Saying he has a “unique duty’’ to protect the interests of Arizona residents, state Sen. Russell Pearce wants to intervene in the legal fight over a planned tribal casino on the edge of Glendale.
In legal papers filed in U.S. District Court, Pearce, R-Mesa, said the city of Glendale and the Gila River Indian Community are addressing their own “unique and individual concerns’’ about plans by the Tohono O’odham to build a $550 million complex, including a casino. But he said neither may adequately represent his interests, either as a state legislator or “as one particularly concerned with protecting state interests.’’
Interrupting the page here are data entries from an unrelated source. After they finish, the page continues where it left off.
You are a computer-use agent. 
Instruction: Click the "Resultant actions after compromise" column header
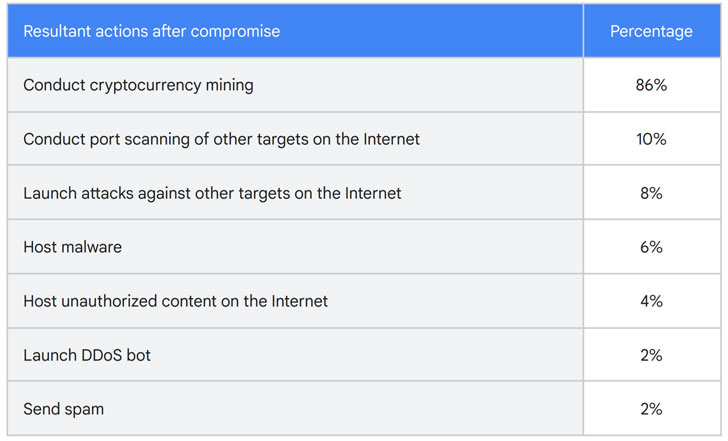pyautogui.click(x=151, y=31)
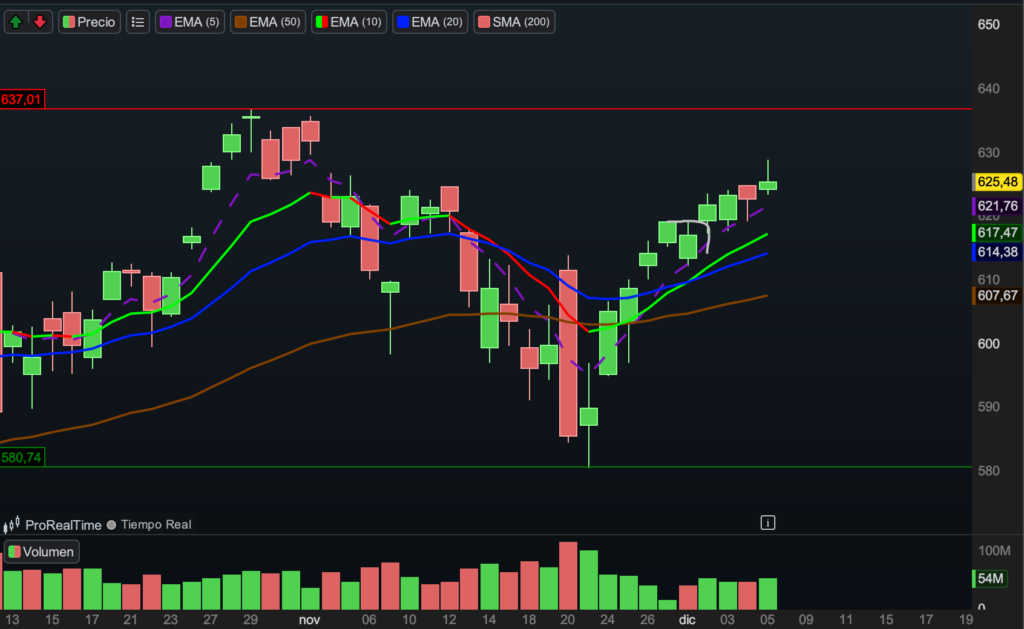This screenshot has height=629, width=1024.
Task: Click the Volumen indicator color icon
Action: click(x=13, y=551)
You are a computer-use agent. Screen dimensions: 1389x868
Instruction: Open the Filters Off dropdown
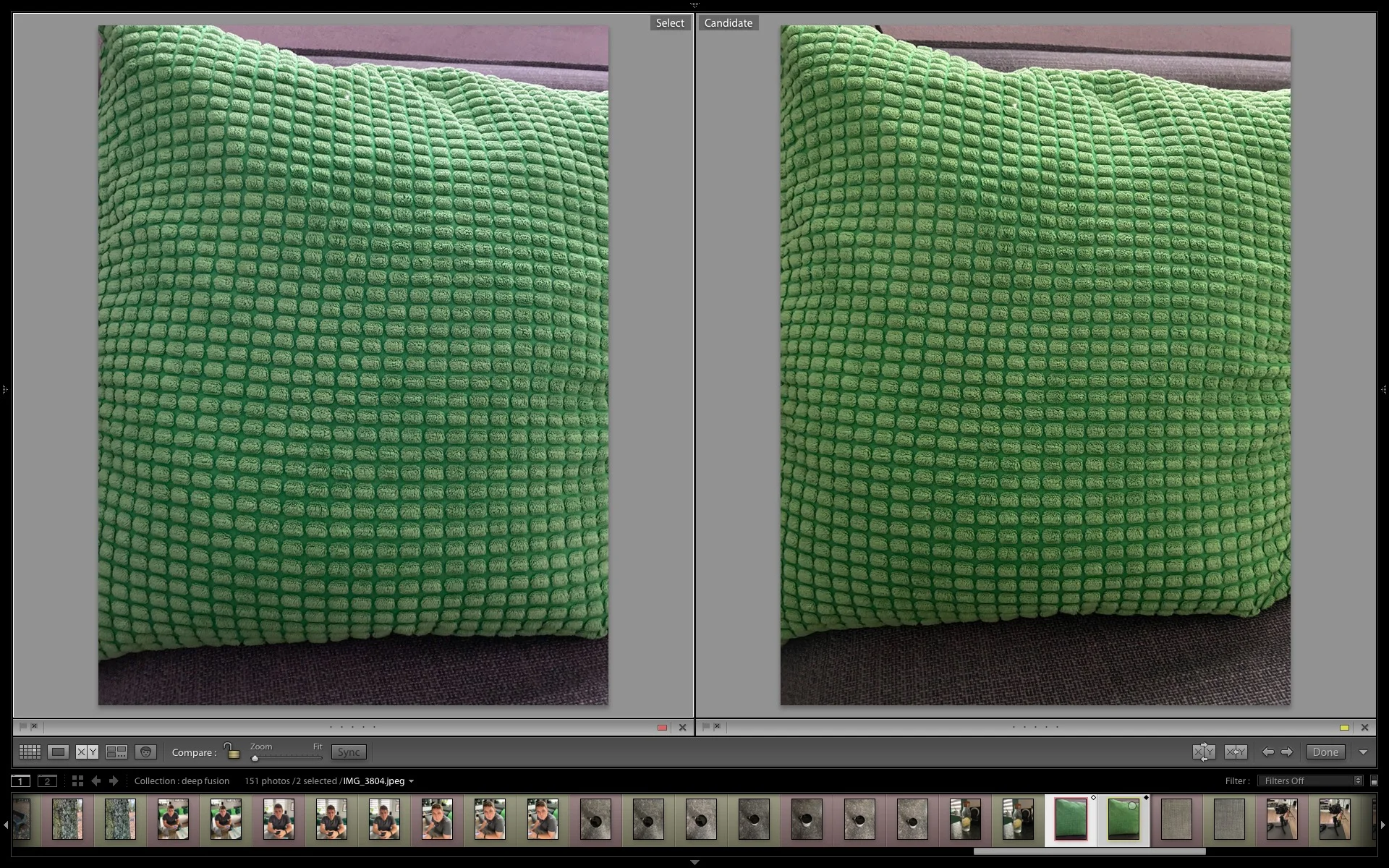coord(1310,781)
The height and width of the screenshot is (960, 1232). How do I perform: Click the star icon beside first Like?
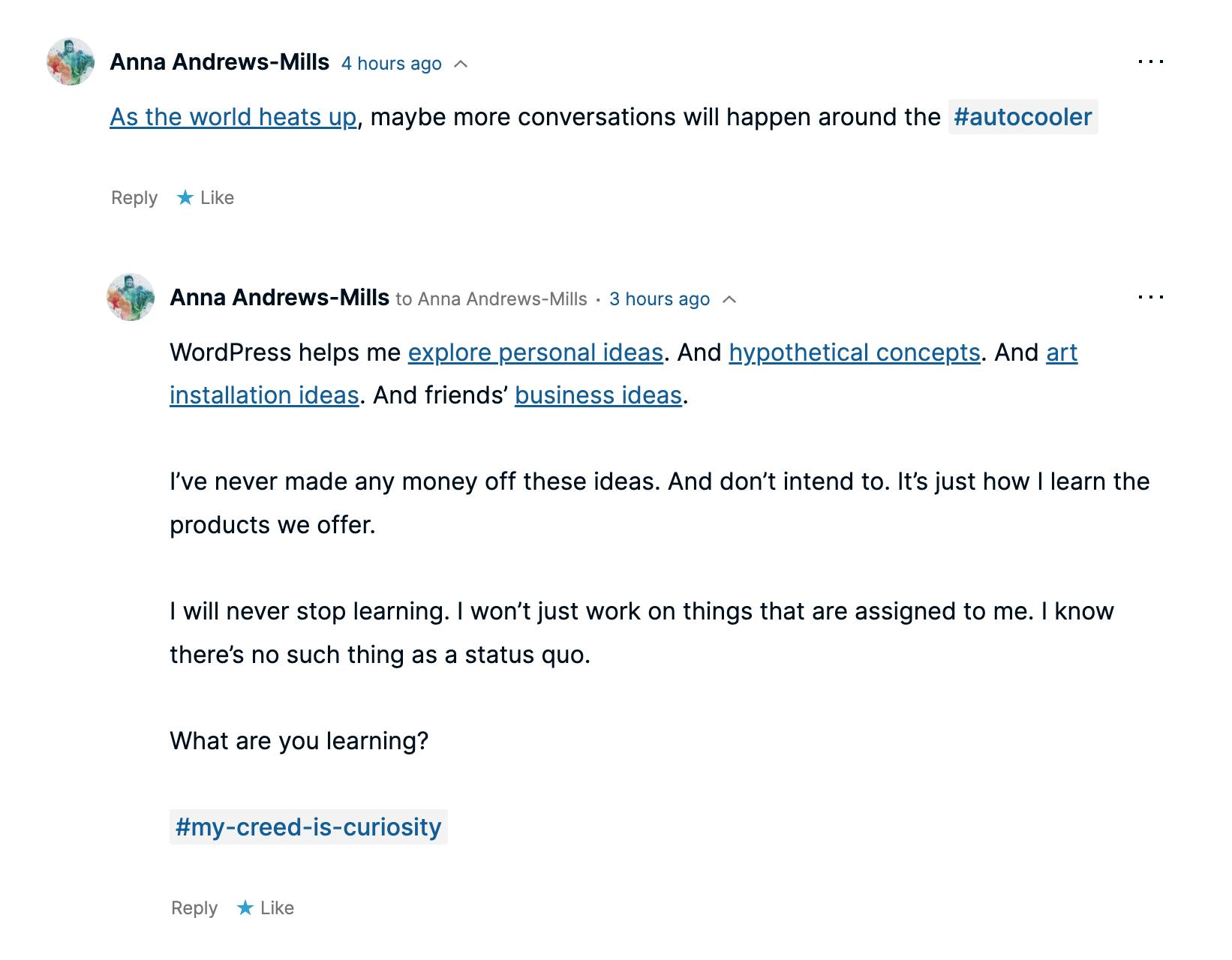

The U.S. Department of Interior and the Tohono O’odham Nation, however, want a federal judge to tell him to go away, at least in the legal sense. Assistant U.S. Attorney General Kristofor Swanson said there is no legal basis to let Pearce intercede.
“Even if Sen. Pearce is authorized to speak on behalf of the state of Arizona or its legislature, which he most assuredly is not, actions by Arizona’s legislature are not the subject of the present litigation,’’ Swanson wrote. Anyway, he said, others also have interests.
“Under his reasoning, each of the 30 state senators and 60 members of the House -- not to mention their staffers -- would have a right to intervene in this case to provide their own perspective,’’ Swanson said. And as to Pearce’s claim of interest as a taxpayer and citizen “place him in a position no different from every other taxpayer in the state of Arizona and Maricopa County.’’
Pearce’s request comes as U.S. District Court Judge David Campbell is sorting through three separate lawsuits seeking to overturn a July decision by the Department of Interior to allow the Tohono O’odham to give reservation status to 54 acres of land it purchased years ago. That status is significant because it is a precursor to allowing tribal gaming on the site.
Both the city of Glendale and the Gila River Indian Community filed suit, saying the federal agency’s decision was legally incorrect.
But the fight also involves money: It would make a new Tohono O’odham casino the closest to the West Valley communities of Glendale, Peoria and the Sun Cities; right now the nearest tribal gaming is on the Gila River reservation.
The issue of money was emphasized by a third lawsuit filed in federal court by three individual members of the Gila River Indian Community who live off the reservation. In their legal papers, the three said they each receive some money based on tribal gaming revenues.
They say letting the Tohono O’odham build a casino adjacent to Glendale would give that tribe “an illegal competitive advantage’’ in its gaming operations, resulting in less money for each of them.
A 1986 federal law allowed the Tohono O’odham to purchase land off its reservation to compensate for property lost following construction of a dam. That law also permits the tribe to separately petition the Department of Interior to have anything purchased become part of the reservation.